Although the entries contain pictures, only their words should be duplicated exactly.

========

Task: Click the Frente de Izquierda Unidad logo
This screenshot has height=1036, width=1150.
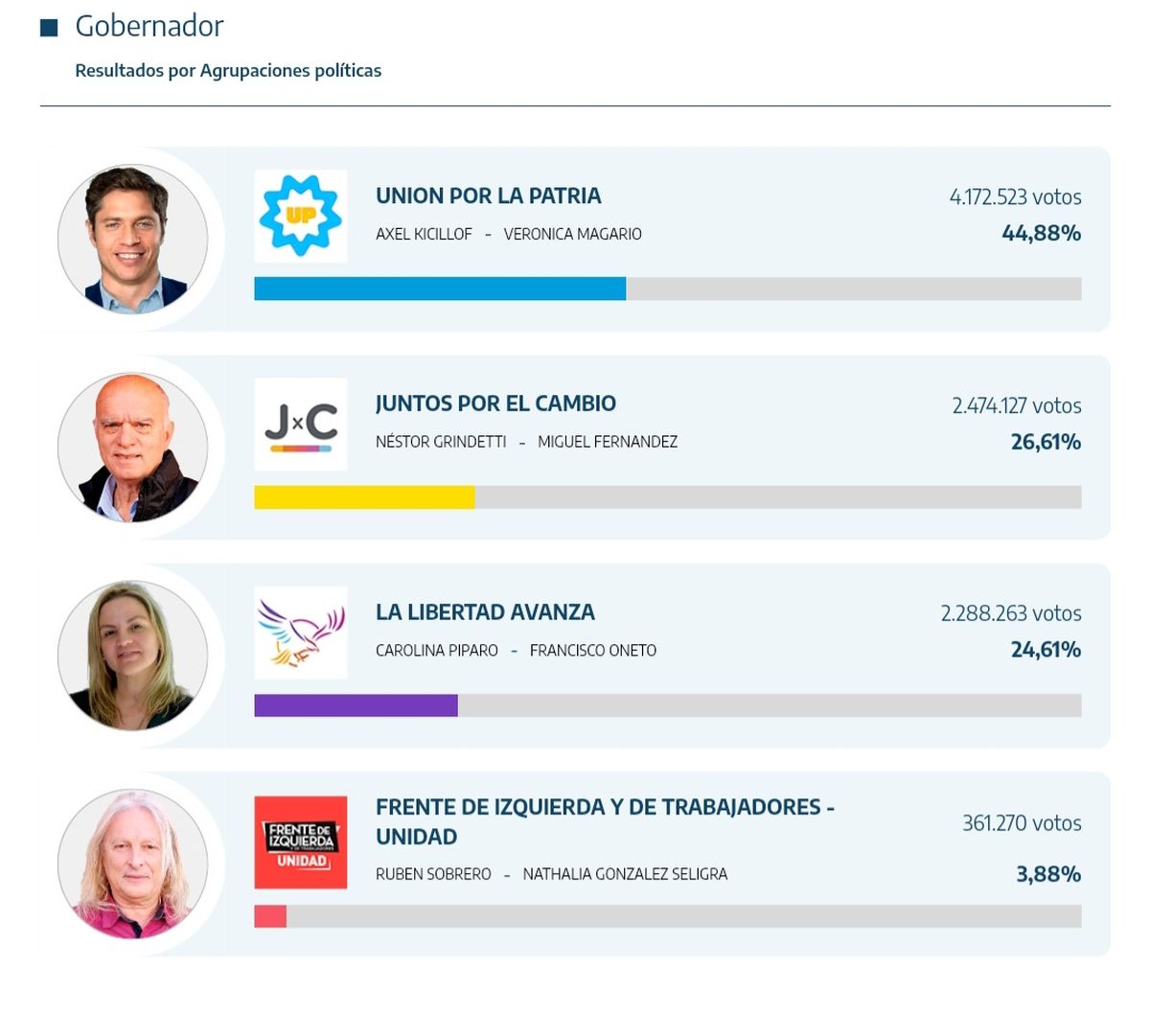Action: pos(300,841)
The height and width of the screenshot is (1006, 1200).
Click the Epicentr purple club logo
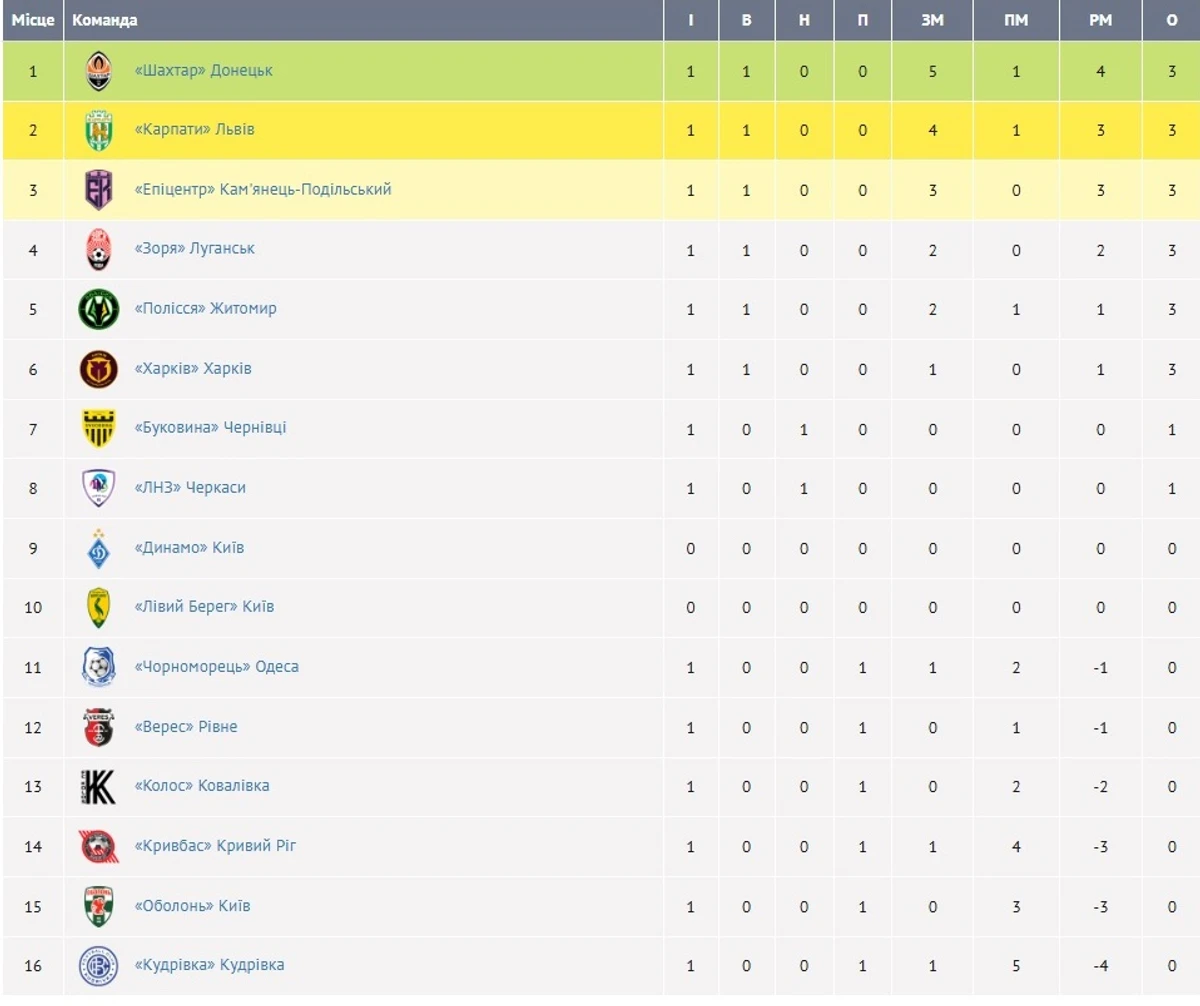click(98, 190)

========

RESPONSE FOR THIS EXERCISE:
Task: Click the Frente de Izquierda Unidad logo
This screenshot has height=1036, width=1150.
Action: pos(300,841)
The height and width of the screenshot is (1006, 1200).
Click the Epicentr purple club logo
click(98, 190)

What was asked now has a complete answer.